ApP allows users to interactively visualize specific tandem repeats identified by the REFER module into their sequence context. It takes as inputs the BED files and the consensus BAM files generated by REFER, together with a region in CHROM:START-END format to visualize.

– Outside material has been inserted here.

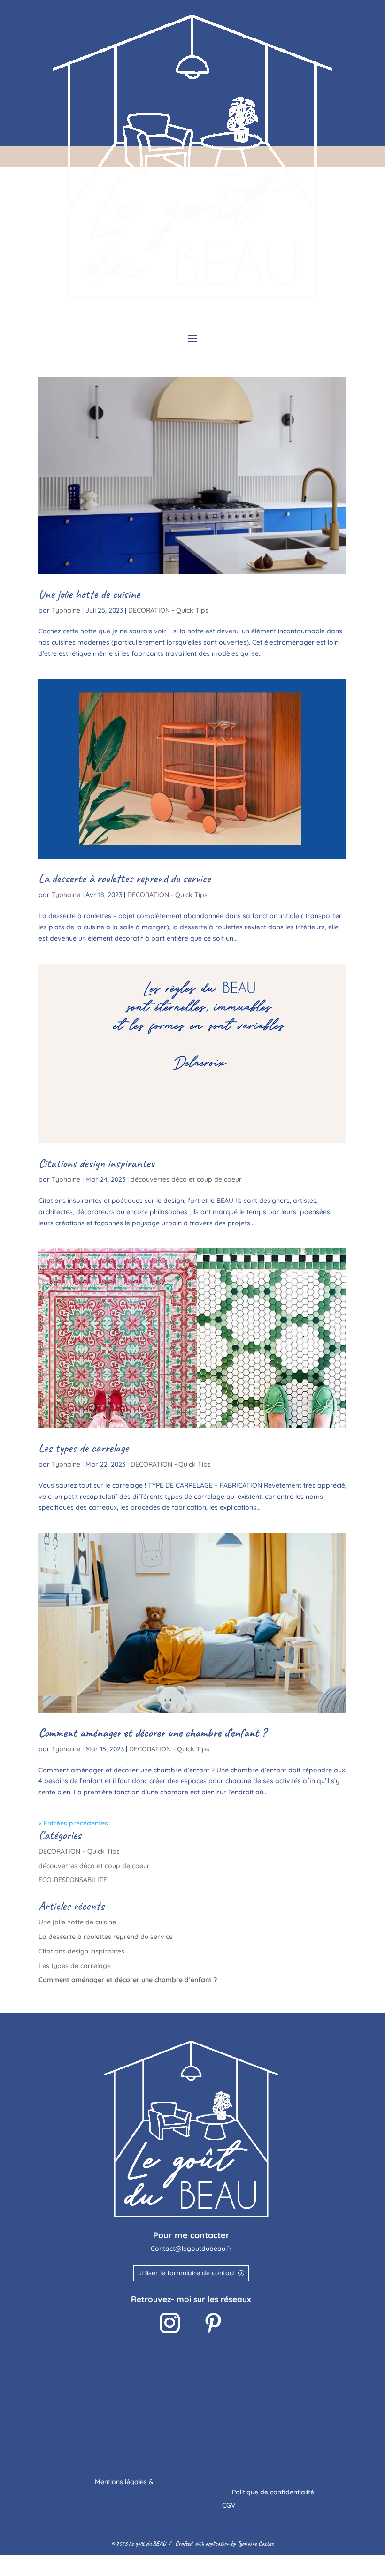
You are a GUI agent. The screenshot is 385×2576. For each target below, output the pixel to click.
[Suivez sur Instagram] (169, 2323)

ApP can be run as follows.

#TRiCoLOR ApP --help
TRiCoLOR ApP -g <REFERENCE.FASTA> -bam <HAPLOTYPE1.CONSENSUS.BAM> <HAPLOTYPE2.CONSENSUS.BAM> -gb <REFERENCE.REPETITIONS.BED> -h1b <HAPLOTYPE1.REPETITIONS.BED> -h2b <HAPLOTYPE2.REPETITIONS.BED> -o <OUTPUTAPP> <REGION>

ApP stores in the output folder a static HTML file that can be opened using the default browser. Users can scroll across and zoom into the sequence of the haplotype-specific consensus BAM files for the chosen region and highlight the tandem repeats identified both in the individual's haplotypes and the reference. Use cases for ApP are described in the Use cases section.